- DATA SHOWN

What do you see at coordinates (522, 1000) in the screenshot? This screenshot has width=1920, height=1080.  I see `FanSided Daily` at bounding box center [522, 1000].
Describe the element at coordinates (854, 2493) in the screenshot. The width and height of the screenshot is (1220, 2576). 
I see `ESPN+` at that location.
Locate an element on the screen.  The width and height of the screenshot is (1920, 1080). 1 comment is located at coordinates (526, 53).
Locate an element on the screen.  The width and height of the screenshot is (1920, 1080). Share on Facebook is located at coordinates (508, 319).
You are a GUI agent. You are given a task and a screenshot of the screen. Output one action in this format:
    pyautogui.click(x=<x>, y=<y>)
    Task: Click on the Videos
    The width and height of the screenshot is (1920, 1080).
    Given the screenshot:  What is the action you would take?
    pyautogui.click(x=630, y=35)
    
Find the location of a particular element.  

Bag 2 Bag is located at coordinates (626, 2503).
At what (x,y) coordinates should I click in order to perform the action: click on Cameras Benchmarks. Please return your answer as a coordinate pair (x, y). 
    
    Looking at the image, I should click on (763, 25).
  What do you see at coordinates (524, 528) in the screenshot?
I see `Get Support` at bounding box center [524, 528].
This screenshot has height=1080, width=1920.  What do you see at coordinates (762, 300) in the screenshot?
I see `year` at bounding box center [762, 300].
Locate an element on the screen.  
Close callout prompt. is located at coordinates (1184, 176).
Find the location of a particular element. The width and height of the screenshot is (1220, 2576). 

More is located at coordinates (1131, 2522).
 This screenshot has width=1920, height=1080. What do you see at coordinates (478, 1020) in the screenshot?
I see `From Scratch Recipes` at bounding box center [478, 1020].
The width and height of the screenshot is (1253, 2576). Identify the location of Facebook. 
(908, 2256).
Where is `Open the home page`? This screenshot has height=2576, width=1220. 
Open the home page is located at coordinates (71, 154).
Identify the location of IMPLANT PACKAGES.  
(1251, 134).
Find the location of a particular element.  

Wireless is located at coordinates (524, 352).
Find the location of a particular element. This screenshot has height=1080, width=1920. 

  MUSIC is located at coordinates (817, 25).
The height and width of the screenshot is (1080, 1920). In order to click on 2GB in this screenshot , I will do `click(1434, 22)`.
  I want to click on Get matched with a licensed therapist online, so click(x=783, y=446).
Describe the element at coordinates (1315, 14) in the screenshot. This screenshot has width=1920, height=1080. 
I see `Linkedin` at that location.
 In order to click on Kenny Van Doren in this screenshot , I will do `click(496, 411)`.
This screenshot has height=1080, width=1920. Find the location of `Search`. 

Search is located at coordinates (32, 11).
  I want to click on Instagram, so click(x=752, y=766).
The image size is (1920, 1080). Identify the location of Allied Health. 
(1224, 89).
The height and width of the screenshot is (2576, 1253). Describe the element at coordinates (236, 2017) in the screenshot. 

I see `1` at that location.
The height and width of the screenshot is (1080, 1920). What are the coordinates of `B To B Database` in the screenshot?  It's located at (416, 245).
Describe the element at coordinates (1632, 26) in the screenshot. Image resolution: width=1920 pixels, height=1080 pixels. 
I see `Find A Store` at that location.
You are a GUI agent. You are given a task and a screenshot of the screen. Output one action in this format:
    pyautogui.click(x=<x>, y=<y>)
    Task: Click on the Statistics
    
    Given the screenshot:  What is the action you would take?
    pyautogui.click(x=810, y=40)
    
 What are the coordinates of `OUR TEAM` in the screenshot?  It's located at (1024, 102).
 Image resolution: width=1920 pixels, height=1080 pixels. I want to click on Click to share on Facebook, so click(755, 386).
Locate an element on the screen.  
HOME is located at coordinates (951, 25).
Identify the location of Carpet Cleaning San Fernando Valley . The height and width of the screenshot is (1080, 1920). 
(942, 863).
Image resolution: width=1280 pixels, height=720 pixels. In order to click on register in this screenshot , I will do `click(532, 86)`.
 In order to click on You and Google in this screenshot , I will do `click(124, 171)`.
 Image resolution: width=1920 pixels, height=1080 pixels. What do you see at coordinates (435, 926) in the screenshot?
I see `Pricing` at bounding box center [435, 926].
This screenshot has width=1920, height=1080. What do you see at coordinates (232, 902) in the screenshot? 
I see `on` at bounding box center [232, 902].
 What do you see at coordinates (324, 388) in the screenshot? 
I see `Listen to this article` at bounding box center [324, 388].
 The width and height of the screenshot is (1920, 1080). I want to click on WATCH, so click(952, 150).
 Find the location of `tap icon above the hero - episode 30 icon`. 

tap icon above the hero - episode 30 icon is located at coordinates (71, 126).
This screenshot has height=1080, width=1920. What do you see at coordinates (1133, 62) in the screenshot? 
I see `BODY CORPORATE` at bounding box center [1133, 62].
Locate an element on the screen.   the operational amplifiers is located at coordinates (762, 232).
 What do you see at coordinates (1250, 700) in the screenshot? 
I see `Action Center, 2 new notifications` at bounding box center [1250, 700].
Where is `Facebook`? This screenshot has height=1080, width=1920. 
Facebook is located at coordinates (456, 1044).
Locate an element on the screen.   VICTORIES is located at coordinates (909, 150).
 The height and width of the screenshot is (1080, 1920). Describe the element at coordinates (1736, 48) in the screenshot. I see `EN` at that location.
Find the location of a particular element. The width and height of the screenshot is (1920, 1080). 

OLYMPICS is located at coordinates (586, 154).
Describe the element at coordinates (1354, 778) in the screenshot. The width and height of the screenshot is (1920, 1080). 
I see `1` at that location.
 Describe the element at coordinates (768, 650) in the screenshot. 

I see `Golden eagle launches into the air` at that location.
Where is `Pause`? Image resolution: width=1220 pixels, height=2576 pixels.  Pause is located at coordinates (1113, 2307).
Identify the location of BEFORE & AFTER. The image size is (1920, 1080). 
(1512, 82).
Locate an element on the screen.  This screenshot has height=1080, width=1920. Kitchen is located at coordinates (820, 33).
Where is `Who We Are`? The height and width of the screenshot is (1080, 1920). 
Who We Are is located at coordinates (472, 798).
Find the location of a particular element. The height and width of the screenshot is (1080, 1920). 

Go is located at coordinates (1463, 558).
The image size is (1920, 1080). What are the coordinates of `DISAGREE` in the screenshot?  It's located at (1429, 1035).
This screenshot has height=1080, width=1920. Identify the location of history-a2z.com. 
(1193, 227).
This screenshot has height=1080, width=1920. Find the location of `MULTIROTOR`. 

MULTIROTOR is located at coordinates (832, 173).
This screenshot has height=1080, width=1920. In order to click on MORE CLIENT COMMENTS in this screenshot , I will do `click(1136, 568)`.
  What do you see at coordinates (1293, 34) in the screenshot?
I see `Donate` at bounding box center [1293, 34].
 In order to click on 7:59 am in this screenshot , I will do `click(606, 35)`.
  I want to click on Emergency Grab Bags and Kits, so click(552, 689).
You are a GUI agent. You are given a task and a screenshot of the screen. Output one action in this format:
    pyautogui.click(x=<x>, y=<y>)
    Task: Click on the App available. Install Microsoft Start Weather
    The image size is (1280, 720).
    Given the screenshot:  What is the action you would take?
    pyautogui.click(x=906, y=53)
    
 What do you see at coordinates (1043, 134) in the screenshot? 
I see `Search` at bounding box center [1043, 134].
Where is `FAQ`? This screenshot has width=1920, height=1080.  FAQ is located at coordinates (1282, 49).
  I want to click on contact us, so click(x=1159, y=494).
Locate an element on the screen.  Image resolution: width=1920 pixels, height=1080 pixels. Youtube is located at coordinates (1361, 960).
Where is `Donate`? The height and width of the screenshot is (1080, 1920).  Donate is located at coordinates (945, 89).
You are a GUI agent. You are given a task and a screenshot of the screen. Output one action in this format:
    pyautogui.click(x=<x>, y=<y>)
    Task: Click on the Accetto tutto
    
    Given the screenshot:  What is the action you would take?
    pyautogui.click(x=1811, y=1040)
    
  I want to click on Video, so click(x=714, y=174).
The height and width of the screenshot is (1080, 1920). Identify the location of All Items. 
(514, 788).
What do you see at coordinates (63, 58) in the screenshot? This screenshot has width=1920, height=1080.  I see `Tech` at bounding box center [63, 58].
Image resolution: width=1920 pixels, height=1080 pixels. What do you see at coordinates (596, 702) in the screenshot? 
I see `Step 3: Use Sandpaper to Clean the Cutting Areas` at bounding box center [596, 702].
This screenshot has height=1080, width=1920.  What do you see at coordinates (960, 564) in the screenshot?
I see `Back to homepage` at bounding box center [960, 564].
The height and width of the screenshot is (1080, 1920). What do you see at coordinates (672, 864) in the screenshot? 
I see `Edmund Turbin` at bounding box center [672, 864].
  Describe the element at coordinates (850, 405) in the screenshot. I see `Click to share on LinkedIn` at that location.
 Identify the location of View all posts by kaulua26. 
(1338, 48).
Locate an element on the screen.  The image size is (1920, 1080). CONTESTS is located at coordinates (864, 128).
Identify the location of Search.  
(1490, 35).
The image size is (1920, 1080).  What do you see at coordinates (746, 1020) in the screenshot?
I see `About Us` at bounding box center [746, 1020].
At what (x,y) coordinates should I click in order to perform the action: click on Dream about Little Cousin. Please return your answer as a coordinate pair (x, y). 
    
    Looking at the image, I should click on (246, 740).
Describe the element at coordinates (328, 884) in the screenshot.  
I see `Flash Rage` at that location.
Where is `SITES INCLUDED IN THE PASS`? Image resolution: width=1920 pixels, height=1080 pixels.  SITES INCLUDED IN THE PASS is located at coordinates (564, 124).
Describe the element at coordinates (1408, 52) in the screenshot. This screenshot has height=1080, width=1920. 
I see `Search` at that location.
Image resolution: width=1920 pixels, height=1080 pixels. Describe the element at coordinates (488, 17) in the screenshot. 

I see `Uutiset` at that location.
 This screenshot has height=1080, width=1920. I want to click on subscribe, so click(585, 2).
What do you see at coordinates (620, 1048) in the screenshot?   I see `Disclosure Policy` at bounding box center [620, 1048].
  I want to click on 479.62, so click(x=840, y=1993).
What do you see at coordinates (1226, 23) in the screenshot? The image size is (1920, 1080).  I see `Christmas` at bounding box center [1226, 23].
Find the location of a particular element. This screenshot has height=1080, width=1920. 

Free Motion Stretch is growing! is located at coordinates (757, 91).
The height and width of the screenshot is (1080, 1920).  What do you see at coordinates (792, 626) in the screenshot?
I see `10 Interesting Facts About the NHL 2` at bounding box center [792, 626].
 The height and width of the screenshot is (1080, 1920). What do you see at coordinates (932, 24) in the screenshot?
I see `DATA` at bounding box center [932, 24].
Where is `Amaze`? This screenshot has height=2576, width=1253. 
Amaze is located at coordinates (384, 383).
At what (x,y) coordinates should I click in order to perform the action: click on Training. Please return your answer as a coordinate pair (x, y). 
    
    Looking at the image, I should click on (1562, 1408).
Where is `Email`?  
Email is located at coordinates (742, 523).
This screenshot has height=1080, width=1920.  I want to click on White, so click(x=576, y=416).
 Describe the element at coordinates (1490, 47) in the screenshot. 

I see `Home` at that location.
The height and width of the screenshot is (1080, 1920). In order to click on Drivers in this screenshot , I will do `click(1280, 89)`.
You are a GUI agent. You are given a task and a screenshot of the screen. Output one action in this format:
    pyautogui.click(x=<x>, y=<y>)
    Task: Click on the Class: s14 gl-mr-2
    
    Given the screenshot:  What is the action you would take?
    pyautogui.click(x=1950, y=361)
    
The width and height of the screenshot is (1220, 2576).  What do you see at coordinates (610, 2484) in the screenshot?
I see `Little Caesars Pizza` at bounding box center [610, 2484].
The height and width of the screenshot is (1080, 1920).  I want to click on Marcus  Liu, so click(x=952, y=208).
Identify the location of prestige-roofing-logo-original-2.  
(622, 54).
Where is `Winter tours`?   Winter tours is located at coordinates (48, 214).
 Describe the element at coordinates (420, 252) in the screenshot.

- WORK TO DO
Update everything from the line containing "What do you see at coordinates (1043, 134)" down to the line containing "center [960, 564]." by replacing "Identify the location of" with "Find the position of", and write those lines out again with nothing else changed.

- TASK SOLUTION
 What do you see at coordinates (1043, 134) in the screenshot? 
I see `Search` at bounding box center [1043, 134].
Where is `FAQ`? This screenshot has width=1920, height=1080.  FAQ is located at coordinates (1282, 49).
  I want to click on contact us, so click(x=1159, y=494).
Locate an element on the screen.  Image resolution: width=1920 pixels, height=1080 pixels. Youtube is located at coordinates (1361, 960).
Where is `Donate`? The height and width of the screenshot is (1080, 1920).  Donate is located at coordinates (945, 89).
You are a GUI agent. You are given a task and a screenshot of the screen. Output one action in this format:
    pyautogui.click(x=<x>, y=<y>)
    Task: Click on the Accetto tutto
    
    Given the screenshot:  What is the action you would take?
    pyautogui.click(x=1811, y=1040)
    
  I want to click on Video, so click(x=714, y=174).
The height and width of the screenshot is (1080, 1920). Find the position of All Items. 
(514, 788).
What do you see at coordinates (63, 58) in the screenshot? This screenshot has width=1920, height=1080.  I see `Tech` at bounding box center [63, 58].
Image resolution: width=1920 pixels, height=1080 pixels. What do you see at coordinates (596, 702) in the screenshot? 
I see `Step 3: Use Sandpaper to Clean the Cutting Areas` at bounding box center [596, 702].
This screenshot has height=1080, width=1920.  What do you see at coordinates (960, 564) in the screenshot?
I see `Back to homepage` at bounding box center [960, 564].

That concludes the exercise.